Bringing an important theme from the past few days into the light once again, today the camino offers up more dead things for my consideration, reminding me again of the fragility of life, of my flesh. First, I find the intact body of a wild pig, probably not long dead. It looks like it is simply asleep and I half expect it to get up and start moving, but it doesnt. It is long gone, and by the looks of it, it won’t be long until it starts to bloat and decompose, transforming, decaying…….

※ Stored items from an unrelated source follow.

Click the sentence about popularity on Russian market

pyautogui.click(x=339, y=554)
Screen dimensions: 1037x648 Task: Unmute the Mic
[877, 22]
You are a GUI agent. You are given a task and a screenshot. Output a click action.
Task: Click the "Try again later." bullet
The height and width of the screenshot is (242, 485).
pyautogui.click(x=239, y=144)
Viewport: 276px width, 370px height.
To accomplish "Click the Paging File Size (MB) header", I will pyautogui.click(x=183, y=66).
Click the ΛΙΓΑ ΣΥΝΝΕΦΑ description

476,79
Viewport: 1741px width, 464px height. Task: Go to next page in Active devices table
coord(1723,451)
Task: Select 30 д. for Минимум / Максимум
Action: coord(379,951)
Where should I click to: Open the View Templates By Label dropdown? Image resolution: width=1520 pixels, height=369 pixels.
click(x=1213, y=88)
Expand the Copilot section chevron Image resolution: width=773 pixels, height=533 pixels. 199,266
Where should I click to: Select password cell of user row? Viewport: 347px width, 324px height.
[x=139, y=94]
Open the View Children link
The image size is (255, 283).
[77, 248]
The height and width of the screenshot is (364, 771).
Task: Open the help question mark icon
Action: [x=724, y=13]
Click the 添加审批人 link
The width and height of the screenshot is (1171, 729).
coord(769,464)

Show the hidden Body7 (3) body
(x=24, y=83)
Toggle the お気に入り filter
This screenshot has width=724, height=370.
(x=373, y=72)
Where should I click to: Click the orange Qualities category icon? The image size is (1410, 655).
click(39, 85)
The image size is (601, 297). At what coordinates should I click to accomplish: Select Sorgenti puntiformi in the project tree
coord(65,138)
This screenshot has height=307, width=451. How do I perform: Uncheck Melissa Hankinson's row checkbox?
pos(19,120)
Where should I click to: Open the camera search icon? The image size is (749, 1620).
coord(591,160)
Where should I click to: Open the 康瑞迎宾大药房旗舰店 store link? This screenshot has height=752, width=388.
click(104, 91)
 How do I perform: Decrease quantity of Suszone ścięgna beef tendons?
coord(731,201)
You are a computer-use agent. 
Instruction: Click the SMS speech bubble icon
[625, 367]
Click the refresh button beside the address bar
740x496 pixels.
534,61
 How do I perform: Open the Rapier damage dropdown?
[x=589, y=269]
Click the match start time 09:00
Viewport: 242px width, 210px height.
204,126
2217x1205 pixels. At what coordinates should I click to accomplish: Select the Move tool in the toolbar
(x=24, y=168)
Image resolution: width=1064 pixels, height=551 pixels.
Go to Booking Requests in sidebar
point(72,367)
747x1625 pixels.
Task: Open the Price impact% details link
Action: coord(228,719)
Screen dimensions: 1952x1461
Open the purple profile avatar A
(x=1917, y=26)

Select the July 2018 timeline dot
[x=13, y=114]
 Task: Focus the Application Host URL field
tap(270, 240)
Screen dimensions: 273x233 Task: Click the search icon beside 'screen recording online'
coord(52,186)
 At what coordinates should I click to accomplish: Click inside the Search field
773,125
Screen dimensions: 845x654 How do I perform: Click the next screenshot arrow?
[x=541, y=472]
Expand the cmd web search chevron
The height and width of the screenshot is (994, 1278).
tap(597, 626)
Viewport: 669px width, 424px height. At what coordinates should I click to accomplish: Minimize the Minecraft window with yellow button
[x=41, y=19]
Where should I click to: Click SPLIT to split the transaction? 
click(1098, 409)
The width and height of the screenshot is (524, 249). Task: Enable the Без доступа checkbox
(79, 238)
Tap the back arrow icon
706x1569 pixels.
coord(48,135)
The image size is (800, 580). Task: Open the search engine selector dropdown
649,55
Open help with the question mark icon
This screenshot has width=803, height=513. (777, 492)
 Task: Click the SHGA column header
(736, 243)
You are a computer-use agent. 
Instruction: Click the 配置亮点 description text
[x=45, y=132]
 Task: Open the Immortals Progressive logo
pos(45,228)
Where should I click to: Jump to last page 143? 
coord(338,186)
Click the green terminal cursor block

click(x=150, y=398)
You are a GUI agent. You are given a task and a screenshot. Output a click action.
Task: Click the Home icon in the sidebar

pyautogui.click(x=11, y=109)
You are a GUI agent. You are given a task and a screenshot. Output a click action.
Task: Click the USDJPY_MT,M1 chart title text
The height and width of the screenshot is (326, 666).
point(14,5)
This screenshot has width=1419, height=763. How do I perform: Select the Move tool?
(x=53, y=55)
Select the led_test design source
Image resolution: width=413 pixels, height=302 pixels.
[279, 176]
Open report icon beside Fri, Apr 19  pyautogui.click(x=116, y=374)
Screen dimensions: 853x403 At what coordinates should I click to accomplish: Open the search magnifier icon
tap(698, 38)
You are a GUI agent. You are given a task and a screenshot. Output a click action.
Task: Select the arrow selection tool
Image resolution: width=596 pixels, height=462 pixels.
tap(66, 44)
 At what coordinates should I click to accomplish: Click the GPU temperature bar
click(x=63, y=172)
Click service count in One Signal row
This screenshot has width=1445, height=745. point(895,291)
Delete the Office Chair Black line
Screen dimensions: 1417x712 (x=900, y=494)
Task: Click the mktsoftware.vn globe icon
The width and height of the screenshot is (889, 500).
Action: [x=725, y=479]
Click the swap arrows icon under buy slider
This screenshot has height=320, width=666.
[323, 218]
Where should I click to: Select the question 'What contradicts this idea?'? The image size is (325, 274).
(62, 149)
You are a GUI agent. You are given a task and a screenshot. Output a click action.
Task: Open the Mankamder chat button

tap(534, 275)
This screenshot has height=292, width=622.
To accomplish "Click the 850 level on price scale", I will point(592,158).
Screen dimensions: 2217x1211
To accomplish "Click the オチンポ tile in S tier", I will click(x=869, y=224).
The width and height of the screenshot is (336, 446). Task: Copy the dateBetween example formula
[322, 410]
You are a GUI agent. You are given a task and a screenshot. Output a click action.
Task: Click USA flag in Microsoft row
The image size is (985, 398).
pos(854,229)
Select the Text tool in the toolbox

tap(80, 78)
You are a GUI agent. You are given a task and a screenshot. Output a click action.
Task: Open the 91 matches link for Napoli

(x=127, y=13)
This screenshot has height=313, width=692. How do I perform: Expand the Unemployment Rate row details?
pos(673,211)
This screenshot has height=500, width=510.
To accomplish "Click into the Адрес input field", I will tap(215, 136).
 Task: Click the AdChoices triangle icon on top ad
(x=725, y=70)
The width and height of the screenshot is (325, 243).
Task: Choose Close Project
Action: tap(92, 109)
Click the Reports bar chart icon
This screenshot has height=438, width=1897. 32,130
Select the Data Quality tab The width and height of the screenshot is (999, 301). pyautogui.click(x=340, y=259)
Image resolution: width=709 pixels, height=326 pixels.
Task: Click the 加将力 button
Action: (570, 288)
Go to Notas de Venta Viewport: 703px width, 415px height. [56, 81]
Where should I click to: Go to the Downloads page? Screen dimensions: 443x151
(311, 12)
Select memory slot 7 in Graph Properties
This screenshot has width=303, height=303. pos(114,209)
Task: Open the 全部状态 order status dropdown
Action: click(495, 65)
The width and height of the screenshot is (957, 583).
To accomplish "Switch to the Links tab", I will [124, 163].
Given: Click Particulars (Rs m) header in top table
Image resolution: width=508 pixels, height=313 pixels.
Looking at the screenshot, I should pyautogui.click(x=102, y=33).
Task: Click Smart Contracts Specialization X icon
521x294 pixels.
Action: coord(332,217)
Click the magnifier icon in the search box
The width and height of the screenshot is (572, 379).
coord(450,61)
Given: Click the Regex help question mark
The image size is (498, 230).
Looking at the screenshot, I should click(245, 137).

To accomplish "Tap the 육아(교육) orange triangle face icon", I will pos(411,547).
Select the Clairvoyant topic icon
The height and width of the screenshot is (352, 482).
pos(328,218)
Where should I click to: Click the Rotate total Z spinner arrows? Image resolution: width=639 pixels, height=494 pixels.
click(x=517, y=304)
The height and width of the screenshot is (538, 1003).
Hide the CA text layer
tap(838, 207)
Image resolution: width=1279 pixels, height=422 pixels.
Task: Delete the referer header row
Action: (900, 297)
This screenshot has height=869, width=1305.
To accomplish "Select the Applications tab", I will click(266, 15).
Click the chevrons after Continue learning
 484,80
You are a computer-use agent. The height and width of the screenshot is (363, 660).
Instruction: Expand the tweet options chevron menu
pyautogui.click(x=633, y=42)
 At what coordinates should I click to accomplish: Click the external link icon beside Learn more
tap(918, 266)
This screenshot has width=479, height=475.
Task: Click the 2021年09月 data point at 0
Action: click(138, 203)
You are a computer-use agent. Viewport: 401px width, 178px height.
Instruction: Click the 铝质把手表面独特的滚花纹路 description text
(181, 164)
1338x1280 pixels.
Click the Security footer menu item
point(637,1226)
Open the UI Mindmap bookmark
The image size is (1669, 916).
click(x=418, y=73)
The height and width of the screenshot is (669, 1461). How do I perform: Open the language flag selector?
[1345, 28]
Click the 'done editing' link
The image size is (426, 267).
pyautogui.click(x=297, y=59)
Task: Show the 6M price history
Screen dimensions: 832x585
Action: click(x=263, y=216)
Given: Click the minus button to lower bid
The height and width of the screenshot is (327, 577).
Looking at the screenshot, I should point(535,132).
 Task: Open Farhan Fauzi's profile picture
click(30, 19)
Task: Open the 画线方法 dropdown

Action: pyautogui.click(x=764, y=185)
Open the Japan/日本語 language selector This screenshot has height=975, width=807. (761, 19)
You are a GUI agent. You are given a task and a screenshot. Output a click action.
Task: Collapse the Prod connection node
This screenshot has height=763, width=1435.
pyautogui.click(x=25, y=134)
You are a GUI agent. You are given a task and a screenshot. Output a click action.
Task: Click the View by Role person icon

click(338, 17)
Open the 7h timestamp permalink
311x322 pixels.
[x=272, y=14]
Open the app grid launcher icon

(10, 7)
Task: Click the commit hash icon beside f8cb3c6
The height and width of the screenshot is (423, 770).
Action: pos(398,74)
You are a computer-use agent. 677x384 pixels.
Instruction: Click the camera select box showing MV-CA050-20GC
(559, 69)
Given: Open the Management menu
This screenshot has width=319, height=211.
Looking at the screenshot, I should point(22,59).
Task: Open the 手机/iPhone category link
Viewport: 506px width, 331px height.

Then comes the carcass of a fox. More roadkill. In contrast to the wild pig, this dead thing looks dessicated, having been pounded and flattened out, almost becoming a part of the ground. Like the half-eaten beast that I found on the mountain, it looks pretty gruesome and a little frightening………….
By way of an antidote, the side of the road also offers up glorious life-tiny birds that I think are Starlings-singing and flying from tree to tree. I stop and watch how the flock moves, breaking apart then reforming, always flowing in organic unison, always in more or less the same direction.
I see death, and I see life, flowing seamlessly. Organic matter, shifting, changing form. Walking on the roadside reminds me that I am not just observing, but that I am also a part of this. That I will be a part of this, sooner or later. Once again, I am confronted by the prospect of my own demise. I am afraid, there is no doubt about it. Slowly, this camino is revealing this fear to me, clear and bright.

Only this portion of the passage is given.